# WHAT TO PRODUCE:
In the records below, find the line that contains "This screenshot has height=662, width=500.", then transcribe it and every later line exactly, stopping at the final line.

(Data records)
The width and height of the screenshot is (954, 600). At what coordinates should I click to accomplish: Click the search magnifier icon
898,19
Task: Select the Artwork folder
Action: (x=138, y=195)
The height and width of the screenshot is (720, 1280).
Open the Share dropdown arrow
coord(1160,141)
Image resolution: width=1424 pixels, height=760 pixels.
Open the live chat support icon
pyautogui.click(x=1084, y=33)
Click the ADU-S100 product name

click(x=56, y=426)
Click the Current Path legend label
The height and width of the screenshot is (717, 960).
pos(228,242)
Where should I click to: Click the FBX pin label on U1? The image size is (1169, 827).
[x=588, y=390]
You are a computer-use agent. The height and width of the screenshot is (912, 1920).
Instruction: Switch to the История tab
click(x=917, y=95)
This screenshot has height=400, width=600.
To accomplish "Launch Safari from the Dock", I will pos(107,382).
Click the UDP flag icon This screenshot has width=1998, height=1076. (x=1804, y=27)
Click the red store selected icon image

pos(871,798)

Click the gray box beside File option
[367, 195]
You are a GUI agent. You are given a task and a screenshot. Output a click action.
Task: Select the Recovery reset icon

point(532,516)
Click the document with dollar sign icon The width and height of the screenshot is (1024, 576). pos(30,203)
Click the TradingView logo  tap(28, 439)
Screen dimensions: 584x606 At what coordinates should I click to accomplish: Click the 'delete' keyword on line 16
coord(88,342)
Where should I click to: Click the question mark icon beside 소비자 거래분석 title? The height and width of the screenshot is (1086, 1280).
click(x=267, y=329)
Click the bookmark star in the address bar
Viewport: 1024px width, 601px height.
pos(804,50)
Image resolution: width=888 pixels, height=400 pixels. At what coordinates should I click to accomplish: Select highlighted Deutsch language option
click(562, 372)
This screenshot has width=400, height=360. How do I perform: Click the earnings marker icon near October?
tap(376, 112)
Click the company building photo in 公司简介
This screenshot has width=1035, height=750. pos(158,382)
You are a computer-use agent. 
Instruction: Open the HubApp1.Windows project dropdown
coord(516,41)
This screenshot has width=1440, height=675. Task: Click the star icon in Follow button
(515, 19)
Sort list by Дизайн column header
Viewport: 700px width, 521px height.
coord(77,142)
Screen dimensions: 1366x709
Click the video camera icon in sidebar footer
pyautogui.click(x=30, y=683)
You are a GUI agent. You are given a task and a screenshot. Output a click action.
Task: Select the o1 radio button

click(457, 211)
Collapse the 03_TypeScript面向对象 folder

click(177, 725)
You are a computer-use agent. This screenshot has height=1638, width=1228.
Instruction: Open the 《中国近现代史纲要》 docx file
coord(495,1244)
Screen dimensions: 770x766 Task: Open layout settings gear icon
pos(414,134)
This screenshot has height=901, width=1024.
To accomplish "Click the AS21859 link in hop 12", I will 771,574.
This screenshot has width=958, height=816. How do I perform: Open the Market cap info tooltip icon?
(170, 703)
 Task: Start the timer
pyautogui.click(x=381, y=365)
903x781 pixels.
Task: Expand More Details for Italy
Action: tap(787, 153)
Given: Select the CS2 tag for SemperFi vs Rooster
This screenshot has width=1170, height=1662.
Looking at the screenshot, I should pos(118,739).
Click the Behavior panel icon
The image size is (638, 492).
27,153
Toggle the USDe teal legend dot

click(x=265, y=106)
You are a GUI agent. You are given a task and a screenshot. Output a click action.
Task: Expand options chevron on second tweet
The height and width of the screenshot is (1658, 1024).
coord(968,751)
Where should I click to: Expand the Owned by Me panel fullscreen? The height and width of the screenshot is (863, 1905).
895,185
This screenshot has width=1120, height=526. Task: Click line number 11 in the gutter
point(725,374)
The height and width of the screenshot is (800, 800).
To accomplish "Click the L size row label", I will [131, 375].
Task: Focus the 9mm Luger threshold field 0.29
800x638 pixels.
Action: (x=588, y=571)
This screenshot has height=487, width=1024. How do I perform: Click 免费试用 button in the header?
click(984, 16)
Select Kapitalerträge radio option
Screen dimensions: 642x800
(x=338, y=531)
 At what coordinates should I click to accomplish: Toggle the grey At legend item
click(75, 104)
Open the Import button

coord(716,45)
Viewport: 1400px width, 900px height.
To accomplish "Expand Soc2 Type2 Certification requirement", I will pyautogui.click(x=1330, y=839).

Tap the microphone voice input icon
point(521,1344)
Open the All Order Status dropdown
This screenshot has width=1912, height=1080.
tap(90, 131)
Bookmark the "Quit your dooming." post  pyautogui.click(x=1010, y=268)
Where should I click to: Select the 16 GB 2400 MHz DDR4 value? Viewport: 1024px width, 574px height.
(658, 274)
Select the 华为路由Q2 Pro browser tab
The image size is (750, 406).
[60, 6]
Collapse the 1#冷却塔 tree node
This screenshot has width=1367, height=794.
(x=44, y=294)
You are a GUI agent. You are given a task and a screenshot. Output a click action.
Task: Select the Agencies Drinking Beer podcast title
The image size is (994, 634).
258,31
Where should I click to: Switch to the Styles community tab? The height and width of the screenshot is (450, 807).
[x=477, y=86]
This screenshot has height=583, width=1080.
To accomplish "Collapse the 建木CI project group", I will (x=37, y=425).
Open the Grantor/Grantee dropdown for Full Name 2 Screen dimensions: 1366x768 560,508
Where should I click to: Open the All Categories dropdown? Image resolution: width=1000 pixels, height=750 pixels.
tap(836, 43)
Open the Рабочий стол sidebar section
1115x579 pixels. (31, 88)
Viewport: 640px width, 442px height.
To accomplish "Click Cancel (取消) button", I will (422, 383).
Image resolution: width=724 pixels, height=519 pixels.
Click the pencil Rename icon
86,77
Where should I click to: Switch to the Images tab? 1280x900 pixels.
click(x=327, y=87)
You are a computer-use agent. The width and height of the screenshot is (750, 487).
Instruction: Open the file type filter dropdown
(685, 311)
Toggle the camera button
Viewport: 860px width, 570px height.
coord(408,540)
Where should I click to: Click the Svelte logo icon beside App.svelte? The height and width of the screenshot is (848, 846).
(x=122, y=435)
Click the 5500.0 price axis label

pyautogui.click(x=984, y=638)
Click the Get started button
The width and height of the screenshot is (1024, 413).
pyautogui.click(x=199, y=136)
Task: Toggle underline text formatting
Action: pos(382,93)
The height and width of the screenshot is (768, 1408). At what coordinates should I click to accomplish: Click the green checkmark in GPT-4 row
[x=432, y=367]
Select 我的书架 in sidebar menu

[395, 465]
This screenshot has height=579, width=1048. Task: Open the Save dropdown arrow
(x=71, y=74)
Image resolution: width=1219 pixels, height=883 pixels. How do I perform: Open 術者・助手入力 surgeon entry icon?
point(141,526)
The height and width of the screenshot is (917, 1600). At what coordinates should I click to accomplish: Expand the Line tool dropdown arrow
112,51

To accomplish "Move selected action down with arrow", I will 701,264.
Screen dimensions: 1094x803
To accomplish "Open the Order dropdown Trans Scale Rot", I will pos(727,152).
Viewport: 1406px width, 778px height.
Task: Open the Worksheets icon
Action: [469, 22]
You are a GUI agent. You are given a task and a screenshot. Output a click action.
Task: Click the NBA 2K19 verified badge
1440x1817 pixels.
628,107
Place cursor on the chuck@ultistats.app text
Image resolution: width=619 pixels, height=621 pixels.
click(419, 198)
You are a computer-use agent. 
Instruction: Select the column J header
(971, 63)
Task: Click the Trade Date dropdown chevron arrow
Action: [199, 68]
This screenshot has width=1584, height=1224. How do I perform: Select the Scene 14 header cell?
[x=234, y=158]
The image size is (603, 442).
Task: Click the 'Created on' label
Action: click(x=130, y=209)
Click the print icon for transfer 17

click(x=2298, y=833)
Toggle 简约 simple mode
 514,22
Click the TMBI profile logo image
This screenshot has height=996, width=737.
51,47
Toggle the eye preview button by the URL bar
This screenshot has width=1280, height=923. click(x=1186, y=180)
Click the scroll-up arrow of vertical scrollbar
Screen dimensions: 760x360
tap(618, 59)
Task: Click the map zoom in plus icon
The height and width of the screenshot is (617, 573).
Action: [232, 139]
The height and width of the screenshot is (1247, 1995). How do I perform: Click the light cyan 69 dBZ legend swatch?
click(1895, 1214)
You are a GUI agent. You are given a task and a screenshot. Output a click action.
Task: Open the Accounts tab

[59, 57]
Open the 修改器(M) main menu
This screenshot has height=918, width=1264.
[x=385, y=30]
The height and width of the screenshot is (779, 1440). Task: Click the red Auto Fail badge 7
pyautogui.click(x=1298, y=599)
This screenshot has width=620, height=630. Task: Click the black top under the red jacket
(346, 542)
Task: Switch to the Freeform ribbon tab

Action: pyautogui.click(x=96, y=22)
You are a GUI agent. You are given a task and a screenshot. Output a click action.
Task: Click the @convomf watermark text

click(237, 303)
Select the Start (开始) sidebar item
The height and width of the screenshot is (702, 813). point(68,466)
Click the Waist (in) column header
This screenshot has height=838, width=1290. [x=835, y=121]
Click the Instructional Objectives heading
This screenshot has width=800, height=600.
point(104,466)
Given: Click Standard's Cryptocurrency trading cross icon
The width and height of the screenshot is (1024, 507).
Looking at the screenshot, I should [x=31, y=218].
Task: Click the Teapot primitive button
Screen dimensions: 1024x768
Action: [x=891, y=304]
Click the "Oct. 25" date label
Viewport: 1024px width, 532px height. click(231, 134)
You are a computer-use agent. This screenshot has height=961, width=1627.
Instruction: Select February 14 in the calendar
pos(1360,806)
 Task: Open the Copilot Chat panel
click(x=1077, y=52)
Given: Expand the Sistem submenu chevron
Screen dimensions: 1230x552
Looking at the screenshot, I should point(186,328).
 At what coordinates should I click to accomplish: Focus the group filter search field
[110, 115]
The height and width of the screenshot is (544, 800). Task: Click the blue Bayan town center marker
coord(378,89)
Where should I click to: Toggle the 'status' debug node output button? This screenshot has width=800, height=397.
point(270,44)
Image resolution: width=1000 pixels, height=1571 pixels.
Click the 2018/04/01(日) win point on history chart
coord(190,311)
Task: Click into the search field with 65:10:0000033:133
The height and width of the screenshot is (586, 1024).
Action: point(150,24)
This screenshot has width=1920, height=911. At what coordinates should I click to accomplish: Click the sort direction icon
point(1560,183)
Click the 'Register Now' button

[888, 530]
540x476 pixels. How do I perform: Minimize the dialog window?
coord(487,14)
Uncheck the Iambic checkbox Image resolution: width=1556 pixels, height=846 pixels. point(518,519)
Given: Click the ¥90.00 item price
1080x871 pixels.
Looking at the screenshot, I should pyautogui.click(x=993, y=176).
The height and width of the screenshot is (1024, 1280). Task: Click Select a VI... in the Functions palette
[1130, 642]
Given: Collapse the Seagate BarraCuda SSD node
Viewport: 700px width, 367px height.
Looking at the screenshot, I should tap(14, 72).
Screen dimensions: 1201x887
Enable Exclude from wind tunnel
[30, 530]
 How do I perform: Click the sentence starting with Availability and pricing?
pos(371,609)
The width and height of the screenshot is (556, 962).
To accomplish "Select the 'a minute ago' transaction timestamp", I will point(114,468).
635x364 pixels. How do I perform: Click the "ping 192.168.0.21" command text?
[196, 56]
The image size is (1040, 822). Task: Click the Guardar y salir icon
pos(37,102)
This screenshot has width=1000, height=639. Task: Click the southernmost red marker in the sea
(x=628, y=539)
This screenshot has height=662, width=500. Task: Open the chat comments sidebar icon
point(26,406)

# TASK SOLUTION:
This screenshot has height=662, width=500. Task: Open the chat comments sidebar icon
point(26,406)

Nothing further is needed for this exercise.